Nah, players may be amateurs and I assume most are, but Professionalism overhangs every other aspect of the once innocent game, once played for the love of the game and the pride of the parish. (etc, etc,)
I will always follow Mayo as it's bred in my DNA but my interest in the once beautiful game stops at that.
If I should meet Sean Dempsey in the equivalent of Croke Park in the sky, I'll shake his hand and buy him a pint.

Finally, Hup Mayo! ;D

Remember the time it was written in the Connaught Final program that Jimmy Burke was injured due to throwing his back out pulling a calf

seafoid

Joanne Hayes has just been offered an apology and compensation for events that happened 35 years ago which were wrong.

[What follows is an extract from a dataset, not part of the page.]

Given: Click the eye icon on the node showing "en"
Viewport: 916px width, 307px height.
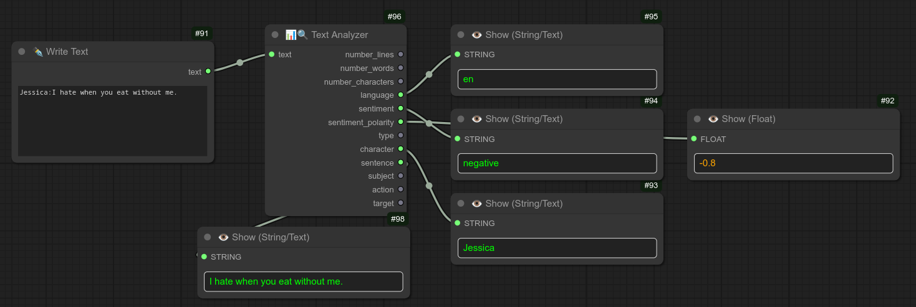Looking at the screenshot, I should [x=477, y=35].
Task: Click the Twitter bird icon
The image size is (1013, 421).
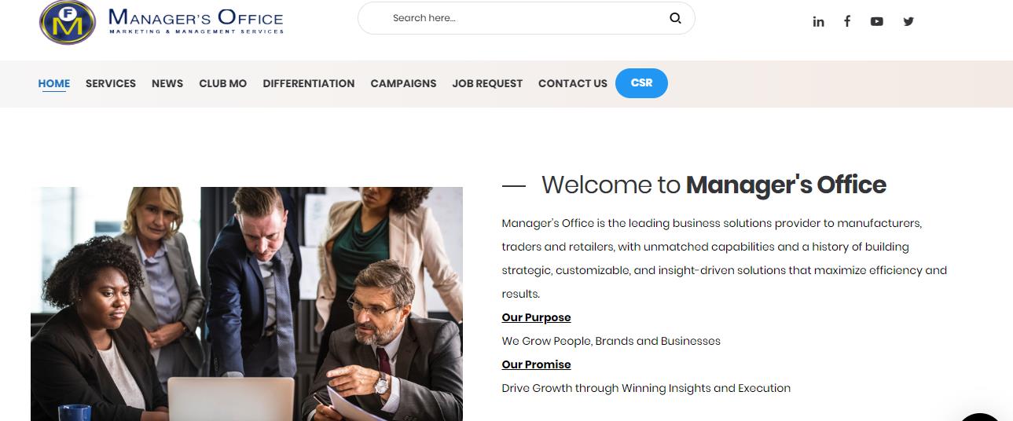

https://www.irishtimes.com/news/crime-and-law/courts/high-court/kerry-babies-suffering-and-stress-of-ordeal-finally-behind-us-joanne-hayes-1.4440521

Mayo will probably be granted at least 1 Sam and an apology by a future Taoiseach for events happening now which are nonsense
"f**k it, just score"- Donaghy   https://www.youtube.com/watch?v=IbxG2WwVRjU

imtommygunn

Seafoid remove that shite. That is ridiculous.

galwayman


The Hill is Blue

I haven't a clue who's going to win tomorrow but having watched the Dubs for sixty years I never tire of seeing them win. Dublin's success over the past ten years goes only some way in compensating for the decades of dismal underachievement.

Of course Mayo are well capable of taking Sam tomorrow. If they do I'll be gutted but I won't for a minute begrudge Mayo their victory. They would have had a long and painful wait.